Naturally, each NECP will be different and focuses on country-specific problems. Nevertheless, it all comes down to decision-makers having to deal with the founding task of each Member State – how to best deal with overall resource scarcity to ensure the prosperity of its citizens. The key answer emerging from the fundamental advantage of EU operating as a community of states is through cooperation. In order to succeed CEE States and market players need to engage increasingly in projects that combine efforts of all parties involved in the most effective and efficient way. The critics of CEE NECPs often repeat that what is lacking is the cohesion among different policies proposed by CEE Member States. Where policies today are fragmented, they need to be aligned and supplemented by measures of such quality, that they will attract actual deployment of projects.
By means of an example, the energy transition puts an increasing strain on local authorities. Typically, they manage resources like space and permitting authority but may lack the capacity to take full advantage thereof. Just as developers, they need to invest in creating conditions that will bring incentives only in a longer perspective. Many current obstacles to greater RES deployment could be reduced by providing green financing to trigger the necessary capacity building within the local administration.
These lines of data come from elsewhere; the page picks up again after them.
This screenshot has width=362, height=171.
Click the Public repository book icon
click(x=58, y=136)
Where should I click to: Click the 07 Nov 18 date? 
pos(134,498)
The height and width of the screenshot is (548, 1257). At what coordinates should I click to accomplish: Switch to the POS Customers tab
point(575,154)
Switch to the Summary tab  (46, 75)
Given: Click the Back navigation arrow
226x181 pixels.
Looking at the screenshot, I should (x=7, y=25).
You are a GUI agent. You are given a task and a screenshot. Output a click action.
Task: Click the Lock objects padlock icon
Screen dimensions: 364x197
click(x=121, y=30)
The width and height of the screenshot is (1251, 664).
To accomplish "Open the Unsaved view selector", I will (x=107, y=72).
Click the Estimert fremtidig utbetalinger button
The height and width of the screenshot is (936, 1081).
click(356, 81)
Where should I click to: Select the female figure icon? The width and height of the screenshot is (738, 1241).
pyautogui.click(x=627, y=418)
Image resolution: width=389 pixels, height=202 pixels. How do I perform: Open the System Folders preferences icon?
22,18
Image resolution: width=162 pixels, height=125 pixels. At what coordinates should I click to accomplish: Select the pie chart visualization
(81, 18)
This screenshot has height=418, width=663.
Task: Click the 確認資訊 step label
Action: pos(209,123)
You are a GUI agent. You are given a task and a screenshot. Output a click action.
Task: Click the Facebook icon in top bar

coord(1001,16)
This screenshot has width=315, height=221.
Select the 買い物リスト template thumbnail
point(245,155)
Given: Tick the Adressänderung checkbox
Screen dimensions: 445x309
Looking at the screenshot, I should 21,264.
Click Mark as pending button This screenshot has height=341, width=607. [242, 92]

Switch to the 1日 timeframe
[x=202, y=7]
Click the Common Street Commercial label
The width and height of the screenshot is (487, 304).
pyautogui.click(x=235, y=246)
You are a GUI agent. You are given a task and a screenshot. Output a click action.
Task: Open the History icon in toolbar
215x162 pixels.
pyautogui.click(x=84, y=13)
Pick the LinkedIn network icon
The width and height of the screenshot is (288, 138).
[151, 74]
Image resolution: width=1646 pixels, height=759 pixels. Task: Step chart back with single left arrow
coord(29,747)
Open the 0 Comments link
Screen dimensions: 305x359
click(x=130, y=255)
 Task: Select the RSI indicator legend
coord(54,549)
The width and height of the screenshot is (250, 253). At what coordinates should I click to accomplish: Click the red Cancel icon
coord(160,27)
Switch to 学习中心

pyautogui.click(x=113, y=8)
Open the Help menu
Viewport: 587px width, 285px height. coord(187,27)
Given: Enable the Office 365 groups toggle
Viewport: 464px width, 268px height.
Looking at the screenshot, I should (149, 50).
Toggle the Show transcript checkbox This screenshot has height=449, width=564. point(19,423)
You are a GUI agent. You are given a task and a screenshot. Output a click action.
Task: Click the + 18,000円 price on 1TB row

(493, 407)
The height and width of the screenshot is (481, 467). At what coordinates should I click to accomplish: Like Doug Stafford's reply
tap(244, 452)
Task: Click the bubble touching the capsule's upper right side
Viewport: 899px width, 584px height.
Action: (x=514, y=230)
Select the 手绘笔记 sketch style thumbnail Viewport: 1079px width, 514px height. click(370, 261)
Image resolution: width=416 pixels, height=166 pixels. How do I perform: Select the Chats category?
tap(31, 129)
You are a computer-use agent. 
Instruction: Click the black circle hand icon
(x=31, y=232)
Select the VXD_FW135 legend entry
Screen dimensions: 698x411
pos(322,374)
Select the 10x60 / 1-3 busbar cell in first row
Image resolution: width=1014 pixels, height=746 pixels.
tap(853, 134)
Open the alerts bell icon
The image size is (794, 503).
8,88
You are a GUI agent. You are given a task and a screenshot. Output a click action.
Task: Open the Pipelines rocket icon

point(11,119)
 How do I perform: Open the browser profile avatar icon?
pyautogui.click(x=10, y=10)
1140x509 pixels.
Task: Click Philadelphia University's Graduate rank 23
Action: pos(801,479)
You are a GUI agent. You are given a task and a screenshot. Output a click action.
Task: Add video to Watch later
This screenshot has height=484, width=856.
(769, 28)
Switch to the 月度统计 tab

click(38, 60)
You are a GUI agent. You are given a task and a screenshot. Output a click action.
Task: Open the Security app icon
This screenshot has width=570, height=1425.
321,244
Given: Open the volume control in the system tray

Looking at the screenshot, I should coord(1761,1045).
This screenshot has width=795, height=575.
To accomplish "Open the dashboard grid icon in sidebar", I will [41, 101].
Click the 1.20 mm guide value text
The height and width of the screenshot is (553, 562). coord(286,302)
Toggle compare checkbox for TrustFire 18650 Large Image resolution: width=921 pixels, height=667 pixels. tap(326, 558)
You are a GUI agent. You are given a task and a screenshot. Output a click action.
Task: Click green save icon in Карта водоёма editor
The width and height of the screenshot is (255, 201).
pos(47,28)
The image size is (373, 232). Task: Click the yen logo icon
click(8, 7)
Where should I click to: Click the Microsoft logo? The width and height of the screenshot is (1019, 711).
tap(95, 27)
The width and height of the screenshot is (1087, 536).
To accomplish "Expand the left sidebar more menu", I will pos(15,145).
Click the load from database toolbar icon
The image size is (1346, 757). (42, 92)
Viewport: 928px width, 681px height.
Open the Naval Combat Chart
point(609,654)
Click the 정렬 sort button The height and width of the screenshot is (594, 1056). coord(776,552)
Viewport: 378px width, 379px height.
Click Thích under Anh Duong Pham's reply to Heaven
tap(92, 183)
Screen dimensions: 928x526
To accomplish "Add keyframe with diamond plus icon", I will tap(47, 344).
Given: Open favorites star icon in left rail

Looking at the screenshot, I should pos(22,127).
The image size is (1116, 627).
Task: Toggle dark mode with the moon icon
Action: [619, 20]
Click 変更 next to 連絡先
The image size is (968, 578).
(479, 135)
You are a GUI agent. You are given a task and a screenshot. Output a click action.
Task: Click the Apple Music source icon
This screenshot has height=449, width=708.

What is more, the energy transition opens new opportunities to community projects, especially through public private partnership initiatives. This is where such initial green financing to local authorities would pave the way for more resilient private investment. Coordinated national policies would in turn secure a momentum, that would result in scalable projects attractive to investors managing portfolios of greater value.
Summing up, the CEE retains a great potential to take advantage of the accelerated energy transition policies within the EU Recovery Strategy framework. The key is to concentrate on comprehensive and ambitious national policies, avoiding fragmentation and unnecessary regulatory risk. Resilience and capacity of local authorities to handle energy transition challenges will add great value to the effectiveness of this approach. Just with enough encouragement, private investment will expand to multiply the effects of properly focused public policies.